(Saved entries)

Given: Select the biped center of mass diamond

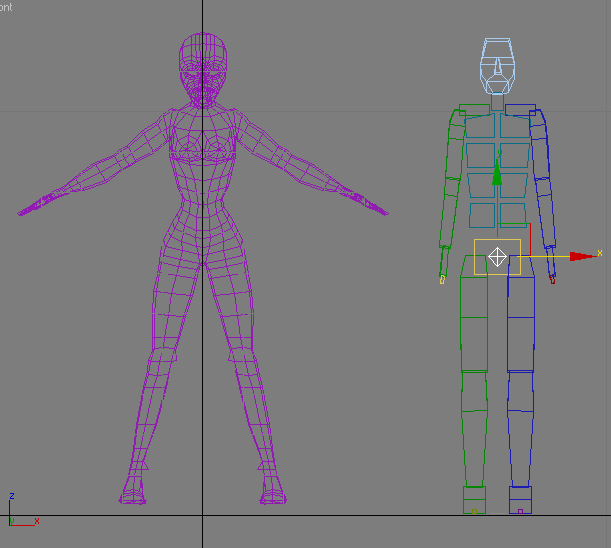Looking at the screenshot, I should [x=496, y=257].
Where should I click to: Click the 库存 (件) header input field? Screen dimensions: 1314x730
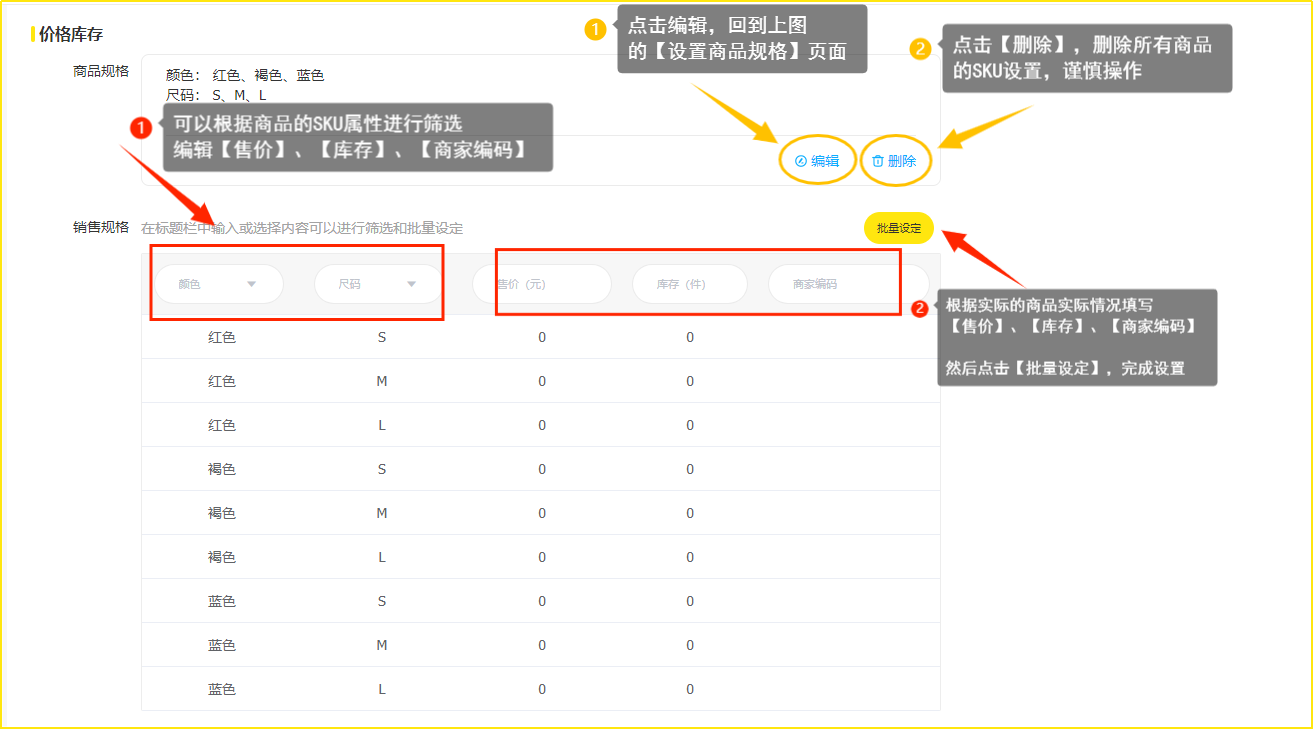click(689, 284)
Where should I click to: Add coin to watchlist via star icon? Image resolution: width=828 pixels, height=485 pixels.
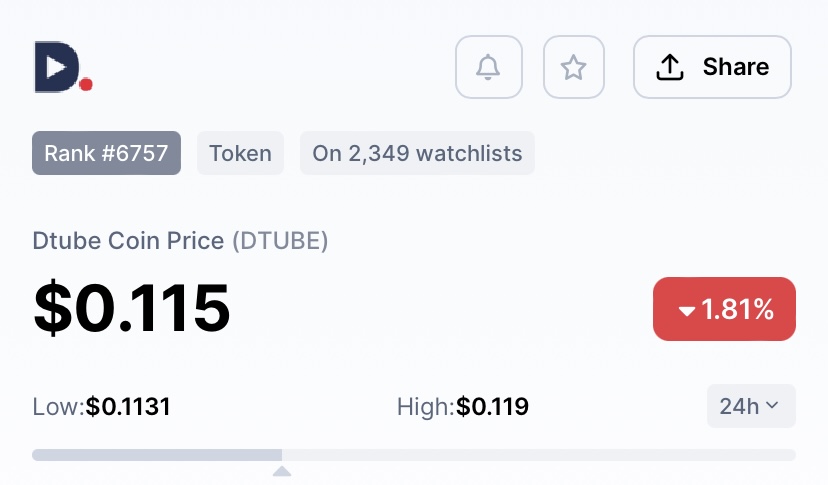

* _Exercise directions_:
The entries above should be retyped word for word, with all pictures omitted.

* _Answer for the task_:
Given: Select the biped center of mass diamond

Looking at the screenshot, I should [x=496, y=257].
Where should I click to: Click the 库存 (件) header input field? Screen dimensions: 1314x730
click(689, 284)
Where should I click to: Add coin to watchlist via star icon? Image resolution: width=828 pixels, height=485 pixels.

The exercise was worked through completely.